The FAA will continue to accept public comment until Nov. 1, either online or via mail sent to Docket Operations, M-30; U.S. Department of Transportation, 1200 New Jersey Ave. SE, Room W12-140, West Building Ground Floor, Washington, D.C. 20590-0001.

So far, the federal agency has received nearly 5,000 comments, mostly from fliers with gripes about the size of seats and legroom offered on airlines.

“I feel like I’m not all that large. I wear a size 8 jeans, size 10 dress and I feel like if I got the littlest bit bigger I wouldn’t fit,” wrote one commenter from San Jose. “And I hate how my bigger friends are treated when they try to fly.

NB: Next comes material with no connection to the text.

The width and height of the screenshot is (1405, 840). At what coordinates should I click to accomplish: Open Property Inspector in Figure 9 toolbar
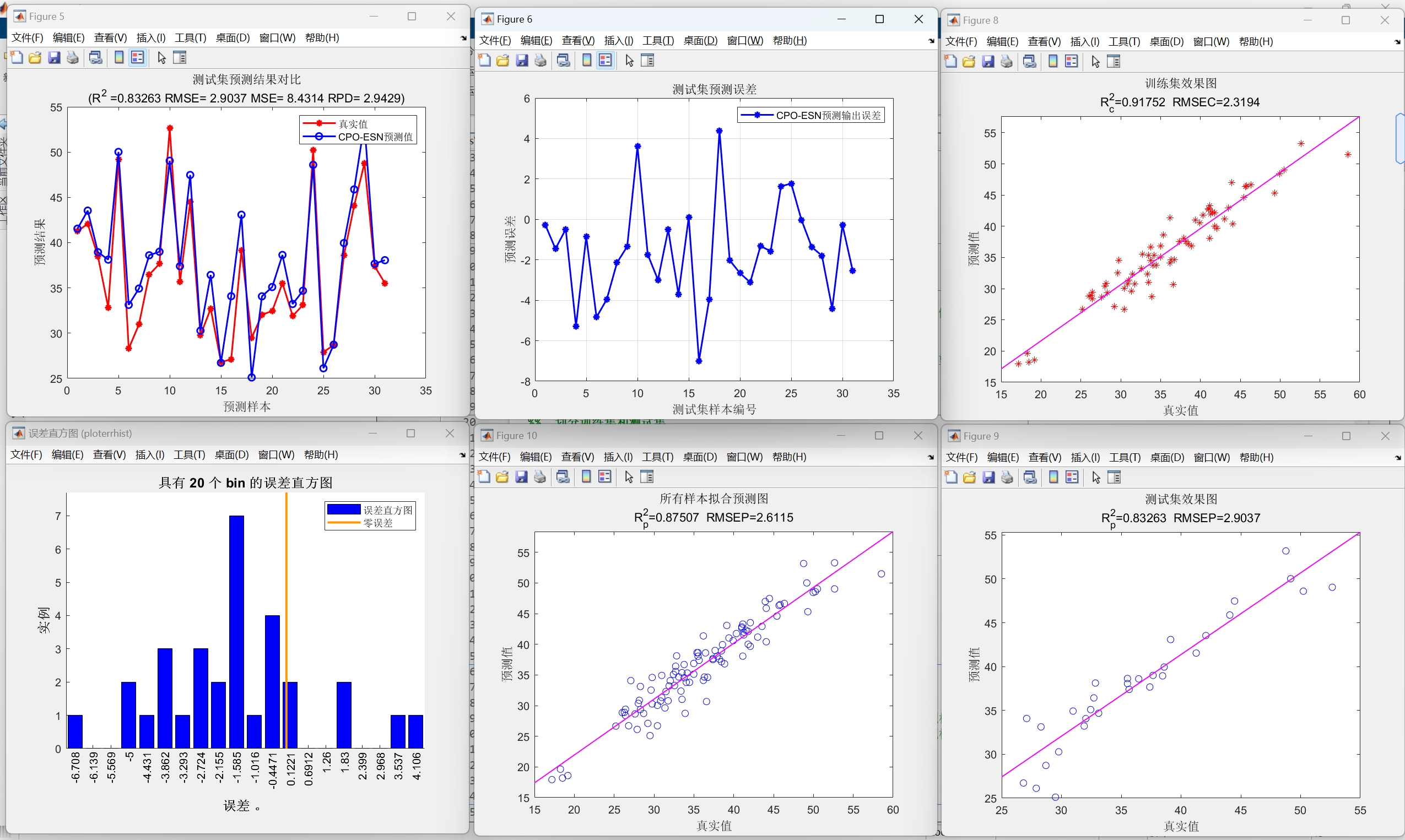click(1114, 478)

If left to the airlines they would have us standing up in order to park more people onto the plane.”

An airline traveler from Arcadia also suggested in a submission that the FAA needs to impose seat standards “before the airlines have us all standing like cattle on a transport!”

“Profits over comfort at all costs is now beyond ridiculous!” the commenter wrote.

Seat size and legroom is a concern for fliers with disabilities, said Eric Lipp, executive director of the Open Doors Organization, a nonprofit that promotes the rights of travelers with disabilities. Cramped seats make it harder for travelers who are larger because of a disability or who travel with a service dog to fly on a commercial plane, he said.

The debate over standard seat size has been brewing for years, with airlines pushing hard to keep the government from regulating the size of seats and the legroom between them. Under pressure from frustrated passengers and consumer advocates, Congress instructed the FAA in a 2018 financing bill to consider adopting seat standards.

In response to the directions from Congress, the FAA conducted a series of evacuation tests, using 775 volunteers in several simulated airline cabins at a test facility in Oklahoma. The volunteers varied in size, age and weight but most of them were heavier than the average American traveler because “the Oklahoma population is typically larger, heavier, and can be assumed to be slower than the average U.S. population,” according to the FAA study.

In some evacuation tests, the volunteers were offered extra money as motivation to be among the first to evacuate during the simulated evacuations.

Some of the tests used seats with a 28-inch pitch, among the narrowest found in the industry. The results “indicate that evacuations at a narrow seat pitch are safe for virtually all (99%) of the able-bodied population,” according to the study.

The FAA study added this caveat: “The study results do not consider passenger comfort (or the lack thereof), which impacts a passenger’s sense of well-being during a flight.”

Passenger advocates like Breyault question the ability of such studies to accurately gauge what would happen in a real-life scenario.

“Physics tells you the more people you pack into a plane the longer it will take to evacuate,” he said. “It’s hard to believe the current seat sizes are safe.